Vincent tourna la tête à droite et constata. Il vérifia immédiatement la présence de son bras gauche et sourit… il était gaucher.
Le temps éroda ensuite, lentement, ce qu’était sa vie. Il perdit son travail. Sa femme demanda le divorce prétextant le plus le reconnaître. Il laissa la maison familiale pour s’offrir, grâce à une pension de l’Etat, une petite demeure perdue dans la campagne, loin des préjugés et des prix exorbitants de la ville. Il avait besoin d’un jardin et d’assez de pièces pour pouvoir offrir une vraie chambre et une salle de jeu à son fils... quand celui-ci venait le voir.

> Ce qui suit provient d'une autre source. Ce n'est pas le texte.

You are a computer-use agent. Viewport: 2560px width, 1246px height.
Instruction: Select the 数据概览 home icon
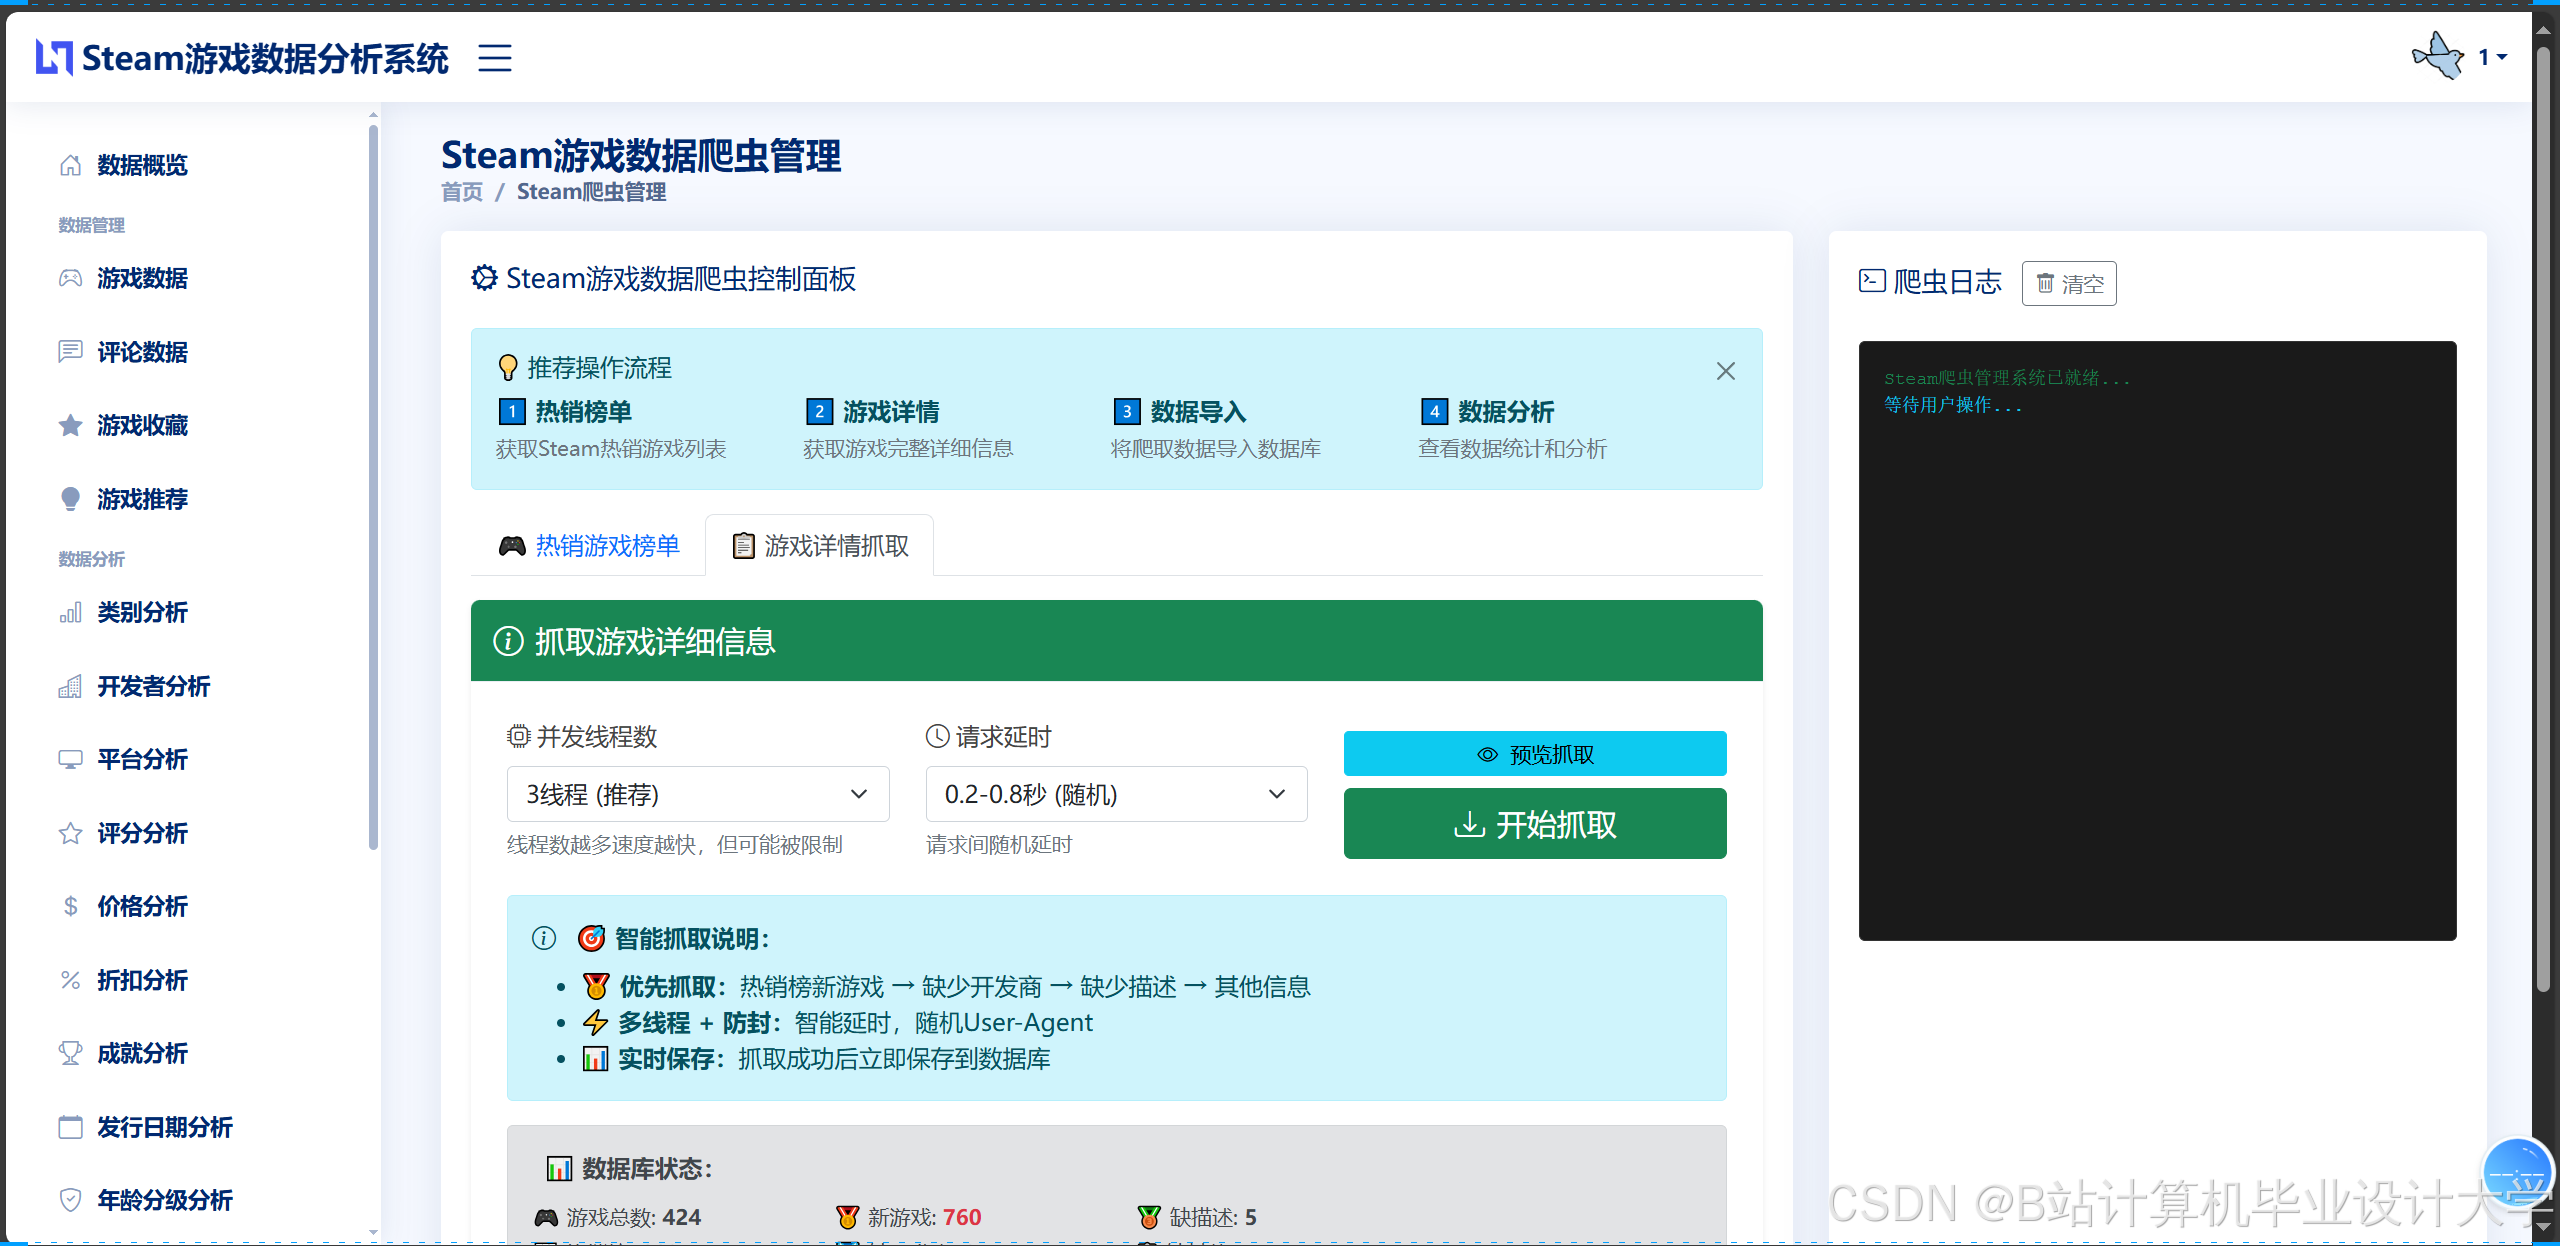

C’est dans cet endroit à l’écart du monde que Vincent vivait, ou plutôt tentait de se reconstruire une vie. Il cherchait un travail, mais difficile de satisfaire un employeur sans permis de conduire. Alors Vincent se lança un défi : reprendre des cours de conduite et décrocher la fameux papier rose… qui n’a plus que de rose le nom.
Il lui fallu presque 6 mois pour réapprendre à conduire avec un bras en moins. Mais l’aide de la technologie lui permit de réussir ce défi. Il s’acheta, toujours grâce aux aides de l’Etat, une petite voiture équipée pour être conduite sans le bras droit.
Et la liberté lui fut de nouveau offerte.
Jusqu’à ce jour tragique où un concours de circonstances, un destin dont on pourrait penser qu’il essaye de se venger ou le doigt d’un dieu mauvais... le poussa une nouvelle fois dans le fossé.
Vincent avait pris l’habitude de rentrer la nuit sa voiture dans son garage. Ce bien tellement précieux se devait d’être protégé. Malheureusement l’espace offert sous la maison était un peu juste, Vincent devait rabattre les rétroviseurs pour pouvoir garer son véhicule.
Un matin, sortant sa voiture pour aller faire des courses, il ouvrit la fenêtre conducteur pour y passer le bras et déplier le rétroviseur. Une fois fait, il rentra le bras, appuya une fois, sèchement, sur la commande de la vitre. Celle-ci commença à remonter. Seule l’arrivée en fin de course stopperait ce mouvement. Et Vincent se rendit compte que son rétroviseur n’était pas assez déplié. Il sortit le bras pour pousser légèrement le déflecteur et le mettre en position optimale… quand la vitre coinça son bras. Le petit moteur força, Vincent eut mal, et tout s’arrêta. Son bras était pris entre le coude et l’épaule, impossible de le faire rentrer dans la voiture. Vincent bougea sur son siège, essaya d’actionner la commande pour faire descendre la vitre. Impossible. Il s’était penché en avant pour mettre son rétroviseur en place et était maintenant coincé, le torse presque posé sur le volant. Il tenta de klaxonner, impossible d’actionner la commande, derrière le volant.
Vincent tenta de forcer avec son bras valide. Mais rien n’y fit. Au bout d’une bonne demi-heure de lutte, il décida d’appeler à l’aide. Mais personne n’entendit ses cris, personne ne s’inquiéta de son absence.
Il avait son portable sur lui, impossible de l’attraper et de passer un appel. Tout le temps que dura son agonie, celui-ci ne sonna pas.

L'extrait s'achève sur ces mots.